Required work:
Please output the data below verbatim, from the line containing "Identify the location of privacy policy." up to and including the line containing "Logo is located at coordinates (939, 106).".

(Item-finding data)
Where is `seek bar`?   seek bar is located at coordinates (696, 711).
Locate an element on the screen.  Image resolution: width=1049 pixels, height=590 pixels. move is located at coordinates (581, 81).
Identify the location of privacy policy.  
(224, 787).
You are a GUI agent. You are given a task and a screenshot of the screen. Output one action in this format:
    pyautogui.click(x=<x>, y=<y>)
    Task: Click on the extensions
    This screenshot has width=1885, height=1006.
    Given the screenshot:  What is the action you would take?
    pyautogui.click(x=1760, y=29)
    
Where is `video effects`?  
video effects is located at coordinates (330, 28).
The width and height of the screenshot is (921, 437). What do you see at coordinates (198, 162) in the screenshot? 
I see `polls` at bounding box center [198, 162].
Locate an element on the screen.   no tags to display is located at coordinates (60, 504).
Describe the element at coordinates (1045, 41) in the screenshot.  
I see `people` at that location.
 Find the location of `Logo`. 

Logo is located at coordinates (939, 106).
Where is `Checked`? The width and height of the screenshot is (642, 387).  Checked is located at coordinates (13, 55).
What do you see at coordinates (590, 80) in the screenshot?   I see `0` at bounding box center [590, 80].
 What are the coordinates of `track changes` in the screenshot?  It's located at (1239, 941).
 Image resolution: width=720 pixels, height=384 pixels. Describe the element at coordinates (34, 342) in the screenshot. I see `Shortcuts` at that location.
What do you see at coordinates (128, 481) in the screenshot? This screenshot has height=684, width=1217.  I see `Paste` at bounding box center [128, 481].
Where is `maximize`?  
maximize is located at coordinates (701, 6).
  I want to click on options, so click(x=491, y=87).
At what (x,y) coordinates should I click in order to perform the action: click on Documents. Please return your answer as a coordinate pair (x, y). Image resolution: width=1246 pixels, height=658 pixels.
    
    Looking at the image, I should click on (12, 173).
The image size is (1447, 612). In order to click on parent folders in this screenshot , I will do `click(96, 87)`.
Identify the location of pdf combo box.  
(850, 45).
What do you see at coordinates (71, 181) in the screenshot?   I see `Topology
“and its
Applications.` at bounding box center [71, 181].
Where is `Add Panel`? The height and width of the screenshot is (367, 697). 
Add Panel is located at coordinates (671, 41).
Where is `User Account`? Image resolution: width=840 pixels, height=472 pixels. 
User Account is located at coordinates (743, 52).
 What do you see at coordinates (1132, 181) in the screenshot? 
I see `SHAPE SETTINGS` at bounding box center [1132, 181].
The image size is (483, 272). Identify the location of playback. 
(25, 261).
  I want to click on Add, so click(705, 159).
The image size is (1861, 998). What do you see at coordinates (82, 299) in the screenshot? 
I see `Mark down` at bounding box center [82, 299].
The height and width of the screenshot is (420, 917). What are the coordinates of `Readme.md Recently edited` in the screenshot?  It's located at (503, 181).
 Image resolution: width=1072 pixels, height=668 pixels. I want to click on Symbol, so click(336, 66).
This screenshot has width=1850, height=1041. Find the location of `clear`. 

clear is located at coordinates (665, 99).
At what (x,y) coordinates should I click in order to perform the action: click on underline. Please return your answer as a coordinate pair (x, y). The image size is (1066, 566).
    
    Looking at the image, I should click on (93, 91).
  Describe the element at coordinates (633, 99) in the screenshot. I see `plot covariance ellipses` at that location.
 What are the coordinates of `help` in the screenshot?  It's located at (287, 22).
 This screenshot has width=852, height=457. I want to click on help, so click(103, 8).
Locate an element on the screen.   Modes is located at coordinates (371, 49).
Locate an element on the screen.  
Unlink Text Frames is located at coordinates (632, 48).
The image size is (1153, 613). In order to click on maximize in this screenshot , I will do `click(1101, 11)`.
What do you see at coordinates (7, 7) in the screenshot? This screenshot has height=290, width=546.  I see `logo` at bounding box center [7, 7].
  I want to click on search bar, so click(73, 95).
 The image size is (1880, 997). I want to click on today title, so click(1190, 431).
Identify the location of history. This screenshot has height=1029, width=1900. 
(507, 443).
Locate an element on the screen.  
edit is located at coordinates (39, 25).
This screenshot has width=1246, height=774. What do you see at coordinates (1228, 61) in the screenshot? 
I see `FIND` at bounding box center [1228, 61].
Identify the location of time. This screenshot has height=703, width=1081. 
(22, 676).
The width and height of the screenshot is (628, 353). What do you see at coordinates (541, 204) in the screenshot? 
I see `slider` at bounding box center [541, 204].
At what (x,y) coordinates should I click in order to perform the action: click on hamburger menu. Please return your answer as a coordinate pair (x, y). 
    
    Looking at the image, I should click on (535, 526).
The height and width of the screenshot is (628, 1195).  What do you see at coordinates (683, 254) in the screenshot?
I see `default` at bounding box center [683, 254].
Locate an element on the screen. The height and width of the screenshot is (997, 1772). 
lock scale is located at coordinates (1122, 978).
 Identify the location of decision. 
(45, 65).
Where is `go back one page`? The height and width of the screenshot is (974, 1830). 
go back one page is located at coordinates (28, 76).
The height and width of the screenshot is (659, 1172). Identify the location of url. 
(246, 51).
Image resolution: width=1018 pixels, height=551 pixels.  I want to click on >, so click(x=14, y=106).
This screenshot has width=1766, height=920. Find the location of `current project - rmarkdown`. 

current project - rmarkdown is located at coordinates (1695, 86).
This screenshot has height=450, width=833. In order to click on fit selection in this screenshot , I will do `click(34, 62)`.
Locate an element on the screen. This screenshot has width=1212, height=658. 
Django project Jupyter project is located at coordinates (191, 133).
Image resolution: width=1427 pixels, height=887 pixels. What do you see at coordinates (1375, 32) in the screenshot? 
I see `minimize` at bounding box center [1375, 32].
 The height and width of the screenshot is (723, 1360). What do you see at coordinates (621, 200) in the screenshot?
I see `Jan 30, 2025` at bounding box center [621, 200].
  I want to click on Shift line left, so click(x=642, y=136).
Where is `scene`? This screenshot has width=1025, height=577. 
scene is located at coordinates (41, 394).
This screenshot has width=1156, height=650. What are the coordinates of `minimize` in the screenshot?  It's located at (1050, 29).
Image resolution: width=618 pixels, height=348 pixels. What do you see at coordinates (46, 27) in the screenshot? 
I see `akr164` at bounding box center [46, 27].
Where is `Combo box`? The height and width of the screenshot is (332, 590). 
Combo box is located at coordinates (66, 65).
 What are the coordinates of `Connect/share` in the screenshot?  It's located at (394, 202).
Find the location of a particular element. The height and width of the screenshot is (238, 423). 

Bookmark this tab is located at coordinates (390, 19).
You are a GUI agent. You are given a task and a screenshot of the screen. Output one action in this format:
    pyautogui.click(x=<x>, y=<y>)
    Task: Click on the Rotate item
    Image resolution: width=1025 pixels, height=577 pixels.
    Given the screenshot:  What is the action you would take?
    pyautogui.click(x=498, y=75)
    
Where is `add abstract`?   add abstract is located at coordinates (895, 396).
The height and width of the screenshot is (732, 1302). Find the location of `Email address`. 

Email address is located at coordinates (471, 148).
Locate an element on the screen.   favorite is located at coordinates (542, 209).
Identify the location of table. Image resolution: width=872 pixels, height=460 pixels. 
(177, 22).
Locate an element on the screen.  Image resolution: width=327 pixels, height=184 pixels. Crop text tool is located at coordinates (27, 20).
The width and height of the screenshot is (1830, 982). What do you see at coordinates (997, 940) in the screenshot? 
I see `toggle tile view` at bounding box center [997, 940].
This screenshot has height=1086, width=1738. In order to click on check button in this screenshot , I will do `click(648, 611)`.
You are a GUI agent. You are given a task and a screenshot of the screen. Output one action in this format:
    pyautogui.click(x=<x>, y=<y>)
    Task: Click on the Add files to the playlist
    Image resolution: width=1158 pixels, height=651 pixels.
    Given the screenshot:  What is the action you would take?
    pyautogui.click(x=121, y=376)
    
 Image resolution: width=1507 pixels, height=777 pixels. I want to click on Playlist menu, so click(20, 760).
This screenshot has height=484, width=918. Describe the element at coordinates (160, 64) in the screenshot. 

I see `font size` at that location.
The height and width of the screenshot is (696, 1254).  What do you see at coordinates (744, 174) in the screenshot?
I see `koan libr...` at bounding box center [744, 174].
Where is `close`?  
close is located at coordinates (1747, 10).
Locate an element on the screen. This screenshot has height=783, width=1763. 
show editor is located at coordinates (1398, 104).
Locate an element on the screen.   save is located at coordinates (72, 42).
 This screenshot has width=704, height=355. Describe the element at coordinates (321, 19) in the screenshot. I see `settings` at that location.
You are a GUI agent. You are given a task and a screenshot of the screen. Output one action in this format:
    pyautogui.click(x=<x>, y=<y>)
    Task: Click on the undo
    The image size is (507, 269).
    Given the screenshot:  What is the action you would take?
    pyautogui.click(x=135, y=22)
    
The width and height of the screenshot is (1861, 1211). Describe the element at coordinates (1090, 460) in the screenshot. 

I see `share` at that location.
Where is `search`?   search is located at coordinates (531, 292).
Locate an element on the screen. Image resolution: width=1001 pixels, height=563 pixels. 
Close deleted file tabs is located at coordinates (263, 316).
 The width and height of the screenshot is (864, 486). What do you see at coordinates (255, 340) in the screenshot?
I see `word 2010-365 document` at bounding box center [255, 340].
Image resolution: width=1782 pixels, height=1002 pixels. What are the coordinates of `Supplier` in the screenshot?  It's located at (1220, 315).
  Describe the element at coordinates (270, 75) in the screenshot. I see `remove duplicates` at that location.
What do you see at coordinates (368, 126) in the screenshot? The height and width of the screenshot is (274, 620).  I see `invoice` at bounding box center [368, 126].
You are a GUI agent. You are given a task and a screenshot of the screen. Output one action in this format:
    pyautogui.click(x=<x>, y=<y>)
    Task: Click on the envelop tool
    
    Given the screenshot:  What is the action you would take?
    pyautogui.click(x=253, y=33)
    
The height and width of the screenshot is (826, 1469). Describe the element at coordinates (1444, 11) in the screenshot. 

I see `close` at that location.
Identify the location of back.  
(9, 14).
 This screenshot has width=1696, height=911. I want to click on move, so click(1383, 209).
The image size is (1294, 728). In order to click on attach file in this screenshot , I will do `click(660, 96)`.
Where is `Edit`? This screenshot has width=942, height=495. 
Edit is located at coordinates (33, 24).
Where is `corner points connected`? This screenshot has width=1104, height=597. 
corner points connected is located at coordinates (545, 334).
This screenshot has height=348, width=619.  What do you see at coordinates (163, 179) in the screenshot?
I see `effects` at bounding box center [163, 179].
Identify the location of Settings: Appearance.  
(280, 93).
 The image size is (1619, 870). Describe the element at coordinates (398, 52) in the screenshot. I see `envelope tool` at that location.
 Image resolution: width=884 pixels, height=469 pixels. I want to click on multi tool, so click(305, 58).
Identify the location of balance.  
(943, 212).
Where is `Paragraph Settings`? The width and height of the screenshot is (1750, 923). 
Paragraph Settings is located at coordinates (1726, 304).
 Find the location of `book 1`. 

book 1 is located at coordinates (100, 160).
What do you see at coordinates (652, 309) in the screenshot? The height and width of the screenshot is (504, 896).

Solution to this problem:
Identify the location of privacy policy.  
(224, 787).
You are a GUI agent. You are given a task and a screenshot of the screen. Output one action in this format:
    pyautogui.click(x=<x>, y=<y>)
    Task: Click on the extensions
    This screenshot has width=1885, height=1006.
    Given the screenshot:  What is the action you would take?
    pyautogui.click(x=1760, y=29)
    
Where is `video effects`?  
video effects is located at coordinates (330, 28).
The width and height of the screenshot is (921, 437). What do you see at coordinates (198, 162) in the screenshot? 
I see `polls` at bounding box center [198, 162].
Locate an element on the screen.   no tags to display is located at coordinates (60, 504).
Describe the element at coordinates (1045, 41) in the screenshot.  
I see `people` at that location.
 Find the location of `Logo`. 

Logo is located at coordinates (939, 106).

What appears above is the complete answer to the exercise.